Published: 2017-05-17 |
Source: University of Georgia
University of Georgia researchers, with colleagues from the University of Tokyo, have identified a new drug target for the two most common types of myeloid leukemia, including a way to turn back the most aggressive form of the disease. They published their findings today in the journal Nature.
By blocking a protein called BCAT1, the researchers were able to stop cancer growth in mice and human blood samples from leukemia patients. The BCAT1 protein activates the metabolism of a group of amino acids known as branched-chain amino acids, or BCAA's, that are essential building blocks of proteins in all cells and thus necessary for aggressive leukemia cells to grow. The same enzymes are also responsible for the development of brain and lung tumors.

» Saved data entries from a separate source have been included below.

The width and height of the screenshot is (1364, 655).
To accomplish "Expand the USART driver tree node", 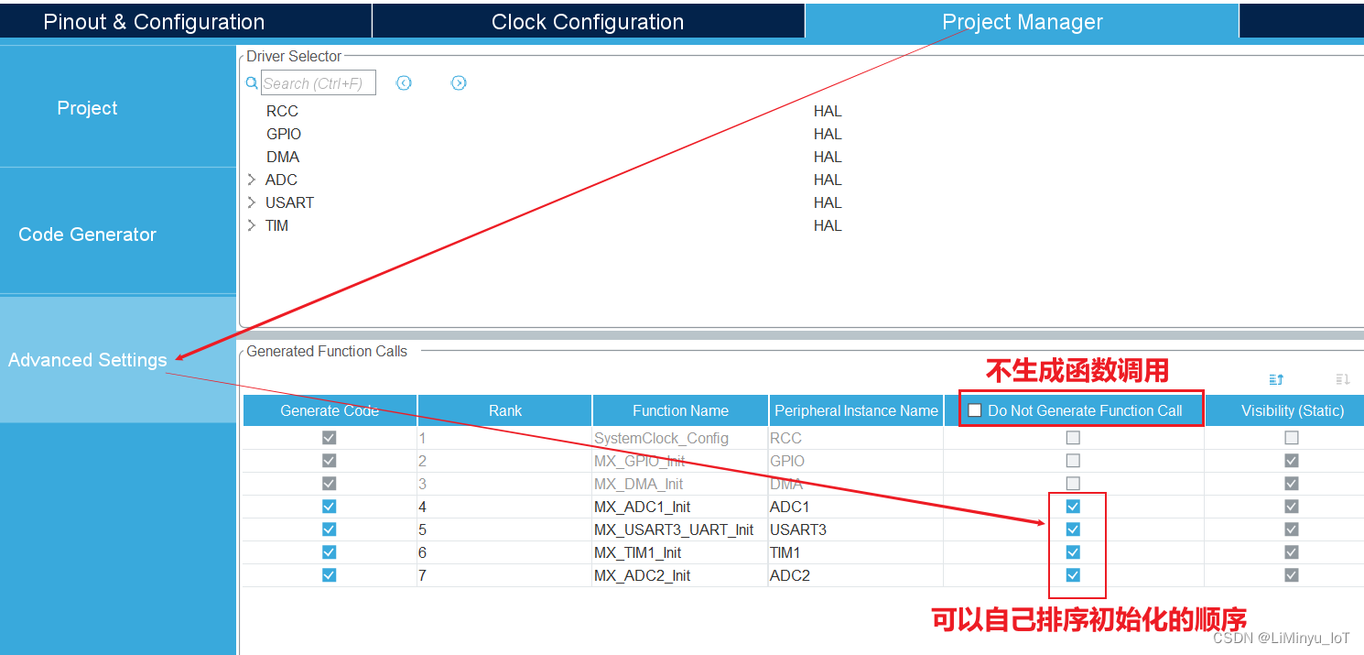I will coord(252,202).
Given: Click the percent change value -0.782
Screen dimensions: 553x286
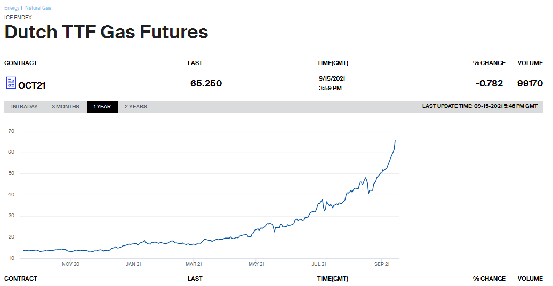Looking at the screenshot, I should (x=489, y=83).
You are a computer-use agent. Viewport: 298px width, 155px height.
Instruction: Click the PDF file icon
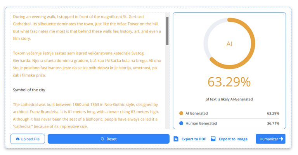click(176, 139)
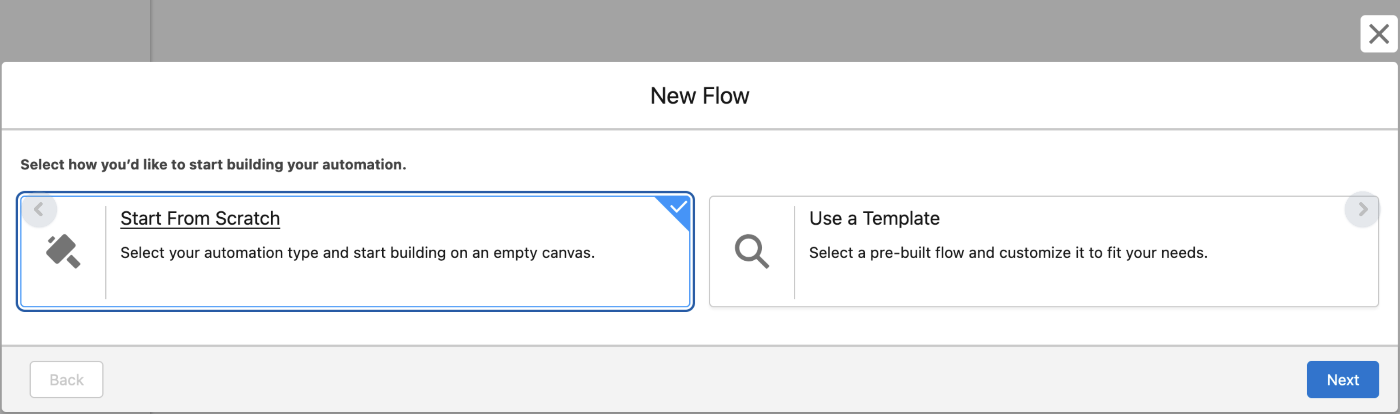Click the New Flow dialog heading
The image size is (1400, 414).
(699, 96)
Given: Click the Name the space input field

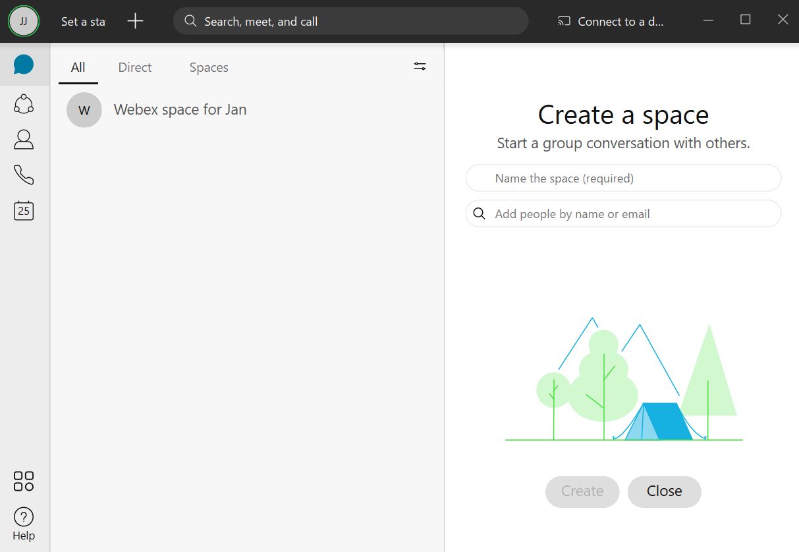Looking at the screenshot, I should [623, 179].
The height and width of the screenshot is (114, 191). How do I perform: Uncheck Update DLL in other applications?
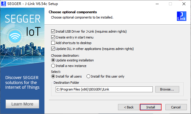pyautogui.click(x=53, y=49)
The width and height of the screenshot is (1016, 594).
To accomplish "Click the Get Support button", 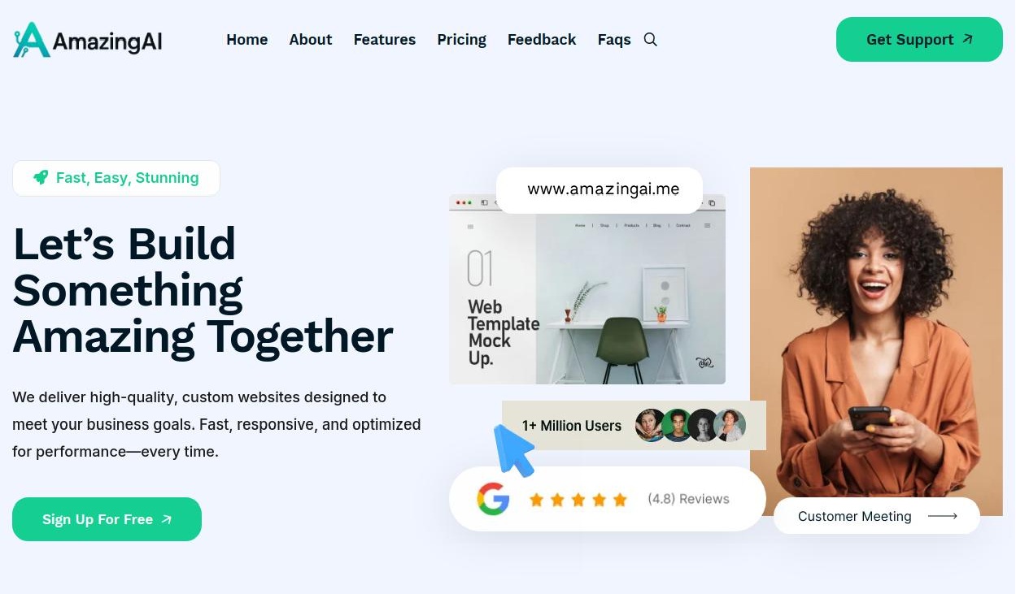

Earlier research indicated that BCAT functions to break down the BCAAs in most healthy tissues. The new paper shows for the first time that, rather than break down, leukemia cells use the BCAT1 pathway to produce BCAAs. By blocking the protein, researchers can reverse the disease's aggressiveness.
"We wanted to understand what is driving aggressiveness in acute leukemia, and then examine whether targeting such a pathway would reverse the disease back to a treatable phase," said Takahiro Ito, senior author on the paper and assistant professor in the Franklin Collage of Arts and Sciences department of biochemistry and molecular biology.